Since high-value customers like these are not shy about taking their business elsewhere, or giving other financial institutions a try, we can expect a mounting credit card war on the horizon. Credit card issuers will likely send out lucrative offers to attract Aeroplan credit card users who may be looking for alternatives in the face of uncertainty, but which population segment is the right one to target?

When looking for high-value customers, there’s a very important group that financial institutions often miss: new Canadians. With an aging baby boomer population and low birth rates, immigration is the main source of population growth in Canada. Moreover, the government has plans in place to keep the rate of immigration at 300,000+ newcomers per year, with a focus on economic immigration – those who can be, or already are, gainfully employed. For credit card issuers, this policy should represent an attractive prospect pool of 300,000+ younger, employed and more financially savvy new Canadians every year. Compared to past decades, recent immigrants hold more senior-level employment roles, and have Canadian education and social networks – a key to overcoming barriers when it comes to finding suitable employment opportunities in Canada.

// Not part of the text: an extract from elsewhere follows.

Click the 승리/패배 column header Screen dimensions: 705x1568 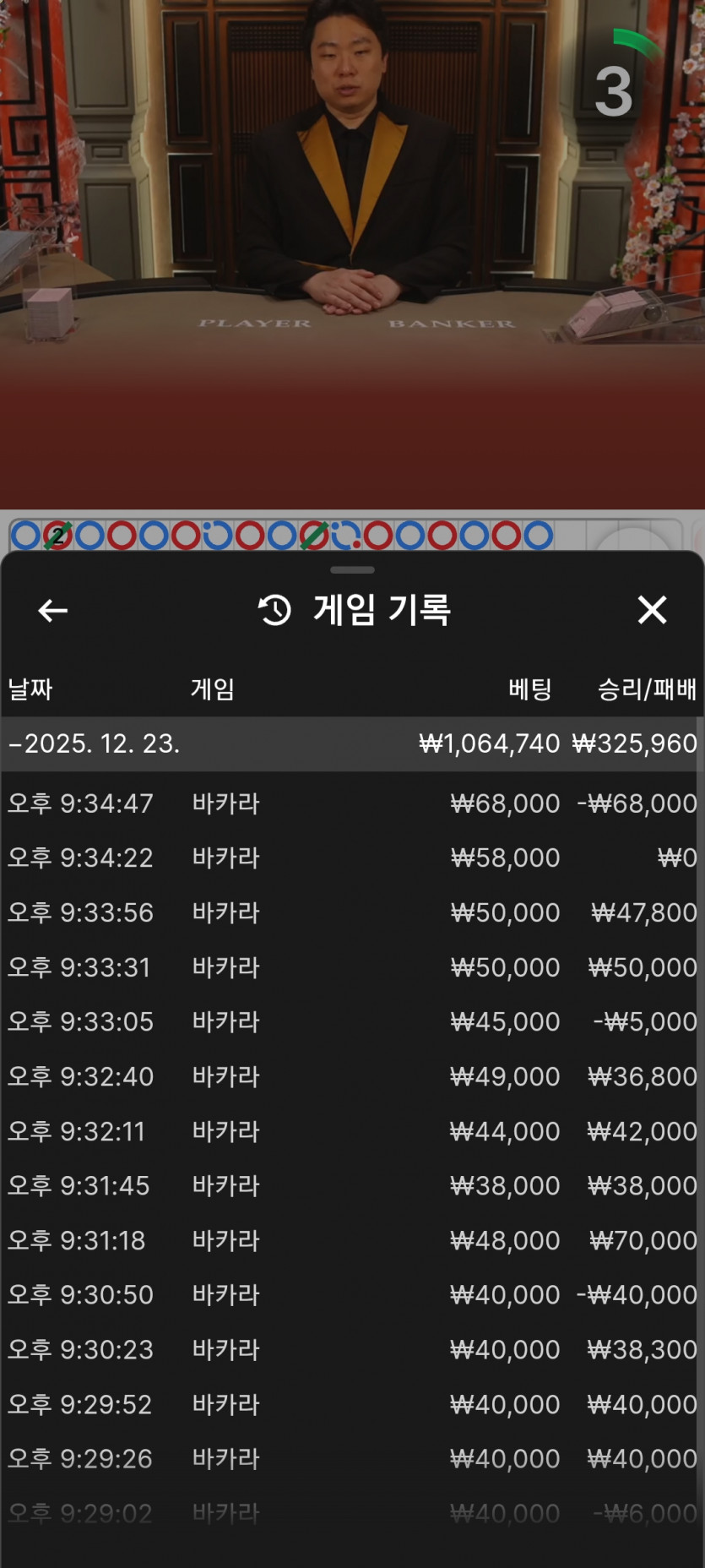[647, 689]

Comparing these new Canadian Aeroplan credit card users with those born in Canada, we see that newcomers are much more likely to:

  • Work as professionals in such areas as accounting, medical or IT
  • Be self-employed or the sole proprietor of their own business
  • Be of Chinese or South Asian descent
  • Be between the ages of 26 and 35, or 55 and 65

Aside from understanding the profile of their born in Canada customer base, TD, CIBC and American Express should really examine and build a better understanding these potential newcomer Canadian customers. If they want to win the upcoming credit card war and grow their base, this population segment is going to be essential.